"History is always happening" at Little Rock Central High School National Historic Site
“Away We Go” announces in its first scene that it's aiming to be a different sort of romantic flick. Burt Farlander (a hirsute John Krasinski) detects with giddy glee during oral sex with his girlfriend, Verona De Tessant (Maya Rudolph), that she tastes pregnant.
The couple are framed from afar in the long shot, and afforded the privacy of a sprawling sheet, but the emotional nakedness of the dialogue (her exasperation, his enthusiasm) affords an intimacy that lasts for the next hour and a half.
Co-written by literary wunderkind Dave Eggers and his wife, the author Vendela Vida, “Away We Go” asks what two 30-somethings do when facing impending unplanned parenthood and a gnawing sense that they might just be “fuck-ups,” as Verona puts it. The new life on the way brings, well, the chance for a new life. At six months pregnant, the couple pack their suitcases and visit Phoenix, Madison, Wis., Montreal and Miami in hopes of finding a kinship with a place. When they describe their state of being “completely untethered” as a “dream scenario,” the irony doesn't strike them that they're setting out specifically to put down roots somewhere.
More so perhaps than any other movie this summer, “Away We Go” will either seduce or repel you with its leading couple.
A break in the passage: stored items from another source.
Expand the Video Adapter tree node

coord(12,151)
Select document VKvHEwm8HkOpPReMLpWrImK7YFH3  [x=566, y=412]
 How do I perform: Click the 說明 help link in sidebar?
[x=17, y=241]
If they strike you as a too-calculated rendering of late Gen X'ers caught between a quarter-life crisis and a bun in the oven — and this would be an entirely legitimate interpretation — then you'll probably stalk out of the theater at the moment Burt defends his flaky parents by reminding Verona that her parents aren't going to help raise the child, either, and she reminds him that that's because they're dead.
If, though, you forgive its occasional tone-deafness, you'll find that “Away We Go” tells a love story that feels vitally, surprisingly true. Part travelogue, part coming-of-middle-age tale, part existential romantic farce, “Away We Go” owes much to director Sam Mendes (“American Beauty,” “Revolutionary Road”) and his light touch with characters who could (and at times do) veer into grotesquery. In Phoenix, Burt and Verona attend a dog race with such a couple — so willfully clueless and grim the laughs feel almost cheap — and in Madison they recoil from a cousin of Burt's (an aggressively airy Maggie Gyllenhaal) and her baby daddy, both New Age to the nth.
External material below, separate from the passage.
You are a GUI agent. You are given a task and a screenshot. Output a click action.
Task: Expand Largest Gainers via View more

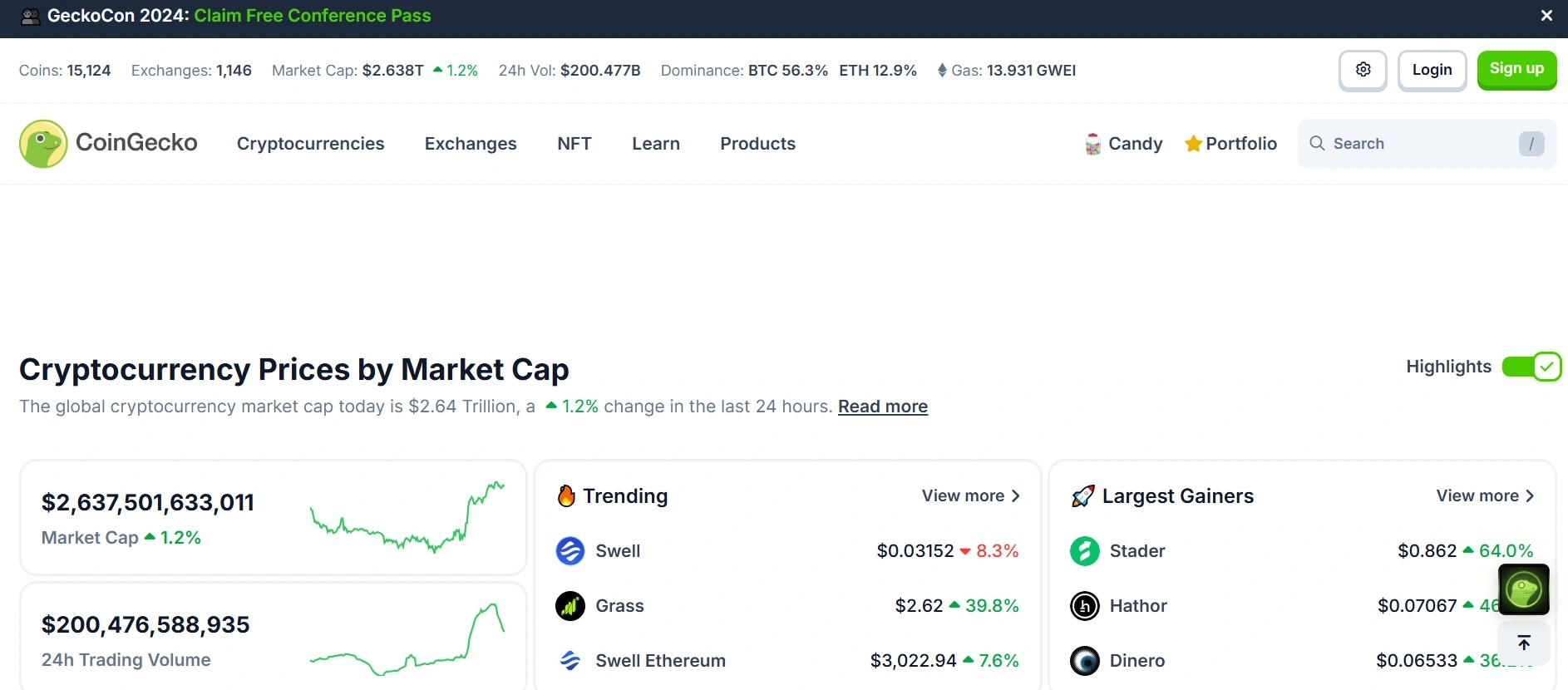[1485, 496]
Between the parents who treat their kids like stray dogs and those who don't even kick them out of bed while screwing, Burt and Verona see the parents they won't become. Instead, Burt is determined that their daughter will have “an epic kind of childhood,” all whittling and knot-tying and canoeing. Far from the hushed caginess of his role in “The Office,” Krasinski here projects an exuberant man-boy who has loved Verona for so long his heart is fully intact. Rudolph balances him with a melancholy seemingly tapped from real grief: Verona's loss of her parents at 22 echoes the early death of Rudolph's mother, the soul singer Minnie Riperton, when Rudolph was 7 (as well as the deaths of Eggers' parents when he was in college).
That Burt and Verona's commitment never falters allows “Away We Go” to sidestep some of the more pat tropes of Hollywood romances. Whatever the outcome, the pair push ahead together, rather than against each other. The lasting aftertaste is a bittersweet one, in a good way.